Trying to summarize the points of this discussion and to see if a consensus can be reached about these points:

  • _mga_: as it _determines_ the feature of a nominal, in particular it makes it plural in a language which otherwise has little nominal inflection (from what I have understood), it may well be treated as a DET bearing Number=Plur. Now, as we have to choose a PronType for it, we could probably pick Art; this would be by the way totally comparable to the English article which exclusively bears definiteness (in contrast e.g. to the Italian one which also has number and gender, and so on).
  • _-met_: as it is uninflected in a language which basically inflects everything for overlapping categories, as it appears to be only clitic (and actually it seems often to be perceived as part of the word it attaches to, and it occurs before any other clitics) and restricted to a particular subset of words (so it has no wider applicability as _ipse_ or _mga_), as it does not truly express a contextual reference of that word but just gives a small emphasis, it seems appropriate to treat it as a PART with feature PartType=Emp to distinguish it from other clitics (like interrogative _-ne_).

One thing that maybe needs to be clarified, from my point of view, is when exactly we have a pronominal adverb that can receive PronType as opposed to AdvType.
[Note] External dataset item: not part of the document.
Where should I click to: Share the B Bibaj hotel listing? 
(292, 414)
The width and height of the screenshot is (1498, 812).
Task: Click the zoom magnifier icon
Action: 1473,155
The most clearly defined category seems to be interrogative/relative adverbs such as English _where, when, how, why_ (in languages other than English, relative adverbs may be different from interrogatives). Then we can define corresponding sets with various answers to the interrogatives – _somewhere, sometimes, somehow_ (indefinite); _here, there, now, then, so_ (demonstrative); _everywhere, always_ (total); _nowhere, never_ (negative). If you see a parallel to a category of pronouns (especially if the words use similar prefixes etc.), you add the same PronType to the adverb. There will inevitably be some border cases, but I believe the core words will repeat across many languages. AdvType is more a semantic category. For example, from the above words, AdvType=Loc would cover _where, somewhere, here, there, everywhere, nowhere._

@dan-zeman Guarani has a plural suffix/word kuéra (or nguéra) that can be written either apart from the word or joined to it.

There are two words in K'iche', taq and e which mark plurality in nouns. They can appear with or without plural suffixes on nouns (which are only grammatical for a reduced set of lexemes).